(Data excerpts Opens)

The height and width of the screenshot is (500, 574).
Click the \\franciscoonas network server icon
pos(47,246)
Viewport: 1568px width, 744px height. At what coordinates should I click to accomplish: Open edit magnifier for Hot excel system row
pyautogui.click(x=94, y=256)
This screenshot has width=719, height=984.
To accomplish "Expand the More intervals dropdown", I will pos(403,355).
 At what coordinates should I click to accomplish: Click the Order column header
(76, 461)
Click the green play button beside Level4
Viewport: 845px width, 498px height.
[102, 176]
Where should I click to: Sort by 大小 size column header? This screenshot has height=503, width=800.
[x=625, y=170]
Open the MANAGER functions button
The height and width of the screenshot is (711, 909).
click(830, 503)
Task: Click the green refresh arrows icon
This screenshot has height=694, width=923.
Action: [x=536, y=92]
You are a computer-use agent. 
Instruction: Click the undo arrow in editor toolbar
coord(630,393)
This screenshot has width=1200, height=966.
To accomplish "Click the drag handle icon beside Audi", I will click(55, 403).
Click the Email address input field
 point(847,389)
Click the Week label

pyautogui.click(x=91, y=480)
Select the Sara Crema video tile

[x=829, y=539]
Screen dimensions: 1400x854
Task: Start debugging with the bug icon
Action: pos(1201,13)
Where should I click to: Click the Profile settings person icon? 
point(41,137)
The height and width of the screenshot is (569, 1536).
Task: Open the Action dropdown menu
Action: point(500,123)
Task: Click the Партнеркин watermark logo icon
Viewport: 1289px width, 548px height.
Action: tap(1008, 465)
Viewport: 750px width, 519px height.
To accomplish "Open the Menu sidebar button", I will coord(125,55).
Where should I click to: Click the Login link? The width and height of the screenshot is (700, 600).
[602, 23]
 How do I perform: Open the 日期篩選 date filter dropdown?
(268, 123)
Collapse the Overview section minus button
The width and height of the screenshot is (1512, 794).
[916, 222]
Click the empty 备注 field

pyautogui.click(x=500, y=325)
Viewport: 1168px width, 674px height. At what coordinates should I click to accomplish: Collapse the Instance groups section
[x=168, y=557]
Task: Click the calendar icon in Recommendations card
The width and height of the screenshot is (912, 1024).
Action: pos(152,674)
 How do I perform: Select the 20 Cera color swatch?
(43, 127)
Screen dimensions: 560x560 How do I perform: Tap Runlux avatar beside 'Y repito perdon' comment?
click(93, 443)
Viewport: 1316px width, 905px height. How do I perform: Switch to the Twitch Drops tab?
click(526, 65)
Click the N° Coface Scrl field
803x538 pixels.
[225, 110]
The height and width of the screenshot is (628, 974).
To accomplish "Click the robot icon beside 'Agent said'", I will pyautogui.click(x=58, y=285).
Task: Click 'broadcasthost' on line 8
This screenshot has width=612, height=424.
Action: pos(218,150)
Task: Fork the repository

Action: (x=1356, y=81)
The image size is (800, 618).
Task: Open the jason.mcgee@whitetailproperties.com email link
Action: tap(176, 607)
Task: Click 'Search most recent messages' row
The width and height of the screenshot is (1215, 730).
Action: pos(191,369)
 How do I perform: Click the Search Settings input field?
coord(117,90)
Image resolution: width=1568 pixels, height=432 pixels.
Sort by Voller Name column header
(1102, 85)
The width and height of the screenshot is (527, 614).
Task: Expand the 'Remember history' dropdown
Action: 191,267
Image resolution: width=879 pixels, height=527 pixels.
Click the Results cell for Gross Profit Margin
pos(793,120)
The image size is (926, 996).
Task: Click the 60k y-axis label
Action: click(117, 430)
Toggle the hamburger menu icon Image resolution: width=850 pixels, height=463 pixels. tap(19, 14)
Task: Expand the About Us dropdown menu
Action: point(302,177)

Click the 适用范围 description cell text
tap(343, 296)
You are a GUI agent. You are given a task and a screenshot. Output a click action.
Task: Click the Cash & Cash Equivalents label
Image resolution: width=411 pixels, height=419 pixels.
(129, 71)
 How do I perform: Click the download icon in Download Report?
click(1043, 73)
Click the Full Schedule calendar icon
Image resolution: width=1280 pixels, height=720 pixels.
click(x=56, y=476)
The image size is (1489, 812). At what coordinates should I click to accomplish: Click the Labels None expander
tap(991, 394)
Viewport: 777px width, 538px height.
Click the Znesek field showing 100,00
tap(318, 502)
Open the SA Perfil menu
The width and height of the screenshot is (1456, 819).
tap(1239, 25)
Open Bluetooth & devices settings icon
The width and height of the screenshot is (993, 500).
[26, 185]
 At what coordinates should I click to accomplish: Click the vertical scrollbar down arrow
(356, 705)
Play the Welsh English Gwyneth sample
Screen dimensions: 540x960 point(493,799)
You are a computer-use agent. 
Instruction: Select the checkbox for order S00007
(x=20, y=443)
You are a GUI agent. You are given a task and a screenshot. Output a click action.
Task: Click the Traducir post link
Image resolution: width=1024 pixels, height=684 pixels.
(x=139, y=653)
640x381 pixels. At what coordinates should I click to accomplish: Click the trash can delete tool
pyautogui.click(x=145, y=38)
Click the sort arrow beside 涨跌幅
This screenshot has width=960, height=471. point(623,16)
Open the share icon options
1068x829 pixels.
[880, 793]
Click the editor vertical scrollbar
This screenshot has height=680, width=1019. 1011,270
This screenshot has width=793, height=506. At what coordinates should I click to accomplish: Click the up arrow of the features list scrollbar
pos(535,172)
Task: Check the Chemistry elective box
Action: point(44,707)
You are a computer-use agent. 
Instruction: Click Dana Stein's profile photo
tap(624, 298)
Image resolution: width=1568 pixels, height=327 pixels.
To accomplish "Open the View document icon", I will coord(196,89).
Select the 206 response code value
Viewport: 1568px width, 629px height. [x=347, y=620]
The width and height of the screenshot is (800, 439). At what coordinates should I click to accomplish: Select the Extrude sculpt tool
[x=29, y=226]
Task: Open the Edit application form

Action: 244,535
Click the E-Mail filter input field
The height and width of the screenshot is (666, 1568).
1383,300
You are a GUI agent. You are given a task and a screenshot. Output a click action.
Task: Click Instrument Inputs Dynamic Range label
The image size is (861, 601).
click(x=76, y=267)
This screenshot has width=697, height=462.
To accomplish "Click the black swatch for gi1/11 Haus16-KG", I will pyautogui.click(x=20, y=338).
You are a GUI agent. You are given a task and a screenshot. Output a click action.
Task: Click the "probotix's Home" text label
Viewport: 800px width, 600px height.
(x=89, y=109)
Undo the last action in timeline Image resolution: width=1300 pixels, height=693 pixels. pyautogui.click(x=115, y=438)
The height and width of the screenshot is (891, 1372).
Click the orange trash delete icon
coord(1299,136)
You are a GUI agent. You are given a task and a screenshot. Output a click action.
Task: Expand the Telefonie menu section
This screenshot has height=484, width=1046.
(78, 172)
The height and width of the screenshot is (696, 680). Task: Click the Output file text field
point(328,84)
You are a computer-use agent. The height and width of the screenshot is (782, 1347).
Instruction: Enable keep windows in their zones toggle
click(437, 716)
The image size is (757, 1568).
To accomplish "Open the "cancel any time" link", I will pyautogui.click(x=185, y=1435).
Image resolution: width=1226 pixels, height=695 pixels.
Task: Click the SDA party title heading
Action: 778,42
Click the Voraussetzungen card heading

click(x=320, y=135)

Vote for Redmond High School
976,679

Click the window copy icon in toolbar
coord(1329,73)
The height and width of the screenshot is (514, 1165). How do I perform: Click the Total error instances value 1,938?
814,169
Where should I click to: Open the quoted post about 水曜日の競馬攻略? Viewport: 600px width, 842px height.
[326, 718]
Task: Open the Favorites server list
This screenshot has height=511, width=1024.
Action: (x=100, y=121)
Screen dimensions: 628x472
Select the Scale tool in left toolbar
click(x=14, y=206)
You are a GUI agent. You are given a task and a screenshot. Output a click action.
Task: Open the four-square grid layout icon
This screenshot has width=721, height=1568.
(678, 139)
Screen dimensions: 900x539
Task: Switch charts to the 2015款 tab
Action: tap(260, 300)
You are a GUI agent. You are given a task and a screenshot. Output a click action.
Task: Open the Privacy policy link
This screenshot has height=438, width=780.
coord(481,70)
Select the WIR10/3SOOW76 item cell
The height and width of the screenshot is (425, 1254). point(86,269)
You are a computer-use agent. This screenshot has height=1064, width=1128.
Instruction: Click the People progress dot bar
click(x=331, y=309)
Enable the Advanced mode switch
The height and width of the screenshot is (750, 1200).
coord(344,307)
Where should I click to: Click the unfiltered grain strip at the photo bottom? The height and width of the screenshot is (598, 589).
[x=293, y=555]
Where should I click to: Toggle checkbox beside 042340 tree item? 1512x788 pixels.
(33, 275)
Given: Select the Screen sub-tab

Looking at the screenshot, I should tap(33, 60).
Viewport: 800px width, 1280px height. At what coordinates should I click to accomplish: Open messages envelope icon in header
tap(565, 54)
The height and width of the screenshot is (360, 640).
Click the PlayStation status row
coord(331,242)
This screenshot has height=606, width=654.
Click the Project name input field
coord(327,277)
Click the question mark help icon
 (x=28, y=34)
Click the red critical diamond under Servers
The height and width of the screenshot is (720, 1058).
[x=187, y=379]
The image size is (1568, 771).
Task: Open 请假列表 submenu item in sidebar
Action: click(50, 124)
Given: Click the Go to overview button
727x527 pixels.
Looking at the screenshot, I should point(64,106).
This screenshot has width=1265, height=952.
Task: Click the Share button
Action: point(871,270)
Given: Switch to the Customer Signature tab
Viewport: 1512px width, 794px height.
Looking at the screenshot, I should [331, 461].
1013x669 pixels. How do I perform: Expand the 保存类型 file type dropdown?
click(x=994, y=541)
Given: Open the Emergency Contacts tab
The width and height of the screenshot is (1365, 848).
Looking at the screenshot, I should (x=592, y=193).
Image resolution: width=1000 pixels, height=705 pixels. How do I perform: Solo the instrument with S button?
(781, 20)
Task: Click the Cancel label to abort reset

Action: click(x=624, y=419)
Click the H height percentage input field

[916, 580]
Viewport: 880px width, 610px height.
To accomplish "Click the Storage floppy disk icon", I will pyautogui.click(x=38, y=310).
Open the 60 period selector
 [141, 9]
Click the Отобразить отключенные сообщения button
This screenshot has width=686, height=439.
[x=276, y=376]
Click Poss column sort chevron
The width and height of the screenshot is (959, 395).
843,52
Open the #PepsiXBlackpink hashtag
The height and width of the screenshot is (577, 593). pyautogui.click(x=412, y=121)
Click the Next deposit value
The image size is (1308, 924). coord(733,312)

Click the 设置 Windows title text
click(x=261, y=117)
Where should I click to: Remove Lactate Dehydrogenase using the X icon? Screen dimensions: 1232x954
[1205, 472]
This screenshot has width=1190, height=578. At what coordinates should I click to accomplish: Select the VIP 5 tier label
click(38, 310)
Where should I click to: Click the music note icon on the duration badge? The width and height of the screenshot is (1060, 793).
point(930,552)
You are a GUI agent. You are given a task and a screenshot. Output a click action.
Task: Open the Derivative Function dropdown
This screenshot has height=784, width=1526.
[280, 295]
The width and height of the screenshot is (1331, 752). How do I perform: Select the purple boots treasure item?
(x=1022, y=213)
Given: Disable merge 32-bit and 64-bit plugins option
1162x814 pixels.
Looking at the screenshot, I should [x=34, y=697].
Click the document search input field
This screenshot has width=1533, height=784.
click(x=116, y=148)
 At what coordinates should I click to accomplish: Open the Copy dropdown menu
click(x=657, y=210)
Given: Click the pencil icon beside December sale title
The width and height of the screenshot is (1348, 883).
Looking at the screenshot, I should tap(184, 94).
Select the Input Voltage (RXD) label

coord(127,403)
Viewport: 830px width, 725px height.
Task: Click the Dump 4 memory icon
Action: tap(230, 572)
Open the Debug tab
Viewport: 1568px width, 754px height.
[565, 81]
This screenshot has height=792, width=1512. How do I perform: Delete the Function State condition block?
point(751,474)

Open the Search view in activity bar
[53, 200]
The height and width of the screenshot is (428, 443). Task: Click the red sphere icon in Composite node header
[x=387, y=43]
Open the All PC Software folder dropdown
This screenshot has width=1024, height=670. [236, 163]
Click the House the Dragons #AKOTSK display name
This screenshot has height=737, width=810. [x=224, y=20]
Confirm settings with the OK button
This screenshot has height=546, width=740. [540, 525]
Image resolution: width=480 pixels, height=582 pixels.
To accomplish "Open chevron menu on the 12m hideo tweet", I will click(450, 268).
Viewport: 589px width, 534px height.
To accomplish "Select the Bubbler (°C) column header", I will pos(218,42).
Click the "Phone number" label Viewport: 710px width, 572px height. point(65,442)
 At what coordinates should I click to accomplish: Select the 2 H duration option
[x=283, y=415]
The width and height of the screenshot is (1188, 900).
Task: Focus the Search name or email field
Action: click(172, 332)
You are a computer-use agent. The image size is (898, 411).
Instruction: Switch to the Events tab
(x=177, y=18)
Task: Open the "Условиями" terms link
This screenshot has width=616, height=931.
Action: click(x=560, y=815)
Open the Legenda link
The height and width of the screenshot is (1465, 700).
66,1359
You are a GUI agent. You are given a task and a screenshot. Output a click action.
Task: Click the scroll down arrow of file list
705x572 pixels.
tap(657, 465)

(Data excerpts Closes)

# Exercise instructions
Considering only the material above, set down every line from the one with "The image size is (757, 1568)." to the one with "You are a computer-use agent. This", inclusive, exactly as written.

# Reply to the exercise
The image size is (757, 1568).
To accomplish "Open the "cancel any time" link", I will pyautogui.click(x=185, y=1435).
Image resolution: width=1226 pixels, height=695 pixels.
Task: Click the SDA party title heading
Action: 778,42
Click the Voraussetzungen card heading

click(x=320, y=135)

Vote for Redmond High School
976,679

Click the window copy icon in toolbar
coord(1329,73)
The height and width of the screenshot is (514, 1165). How do I perform: Click the Total error instances value 1,938?
814,169
Where should I click to: Open the quoted post about 水曜日の競馬攻略? Viewport: 600px width, 842px height.
[326, 718]
Task: Open the Favorites server list
This screenshot has height=511, width=1024.
Action: (x=100, y=121)
Screen dimensions: 628x472
Select the Scale tool in left toolbar
click(x=14, y=206)
You are a GUI agent. You are given a task and a screenshot. Output a click action.
Task: Open the four-square grid layout icon
This screenshot has width=721, height=1568.
(678, 139)
Screen dimensions: 900x539
Task: Switch charts to the 2015款 tab
Action: tap(260, 300)
You are a GUI agent. You are given a task and a screenshot. Output a click action.
Task: Open the Privacy policy link
This screenshot has height=438, width=780.
coord(481,70)
Select the WIR10/3SOOW76 item cell
The height and width of the screenshot is (425, 1254). point(86,269)
You are a computer-use agent. This screenshot has height=1064, width=1128.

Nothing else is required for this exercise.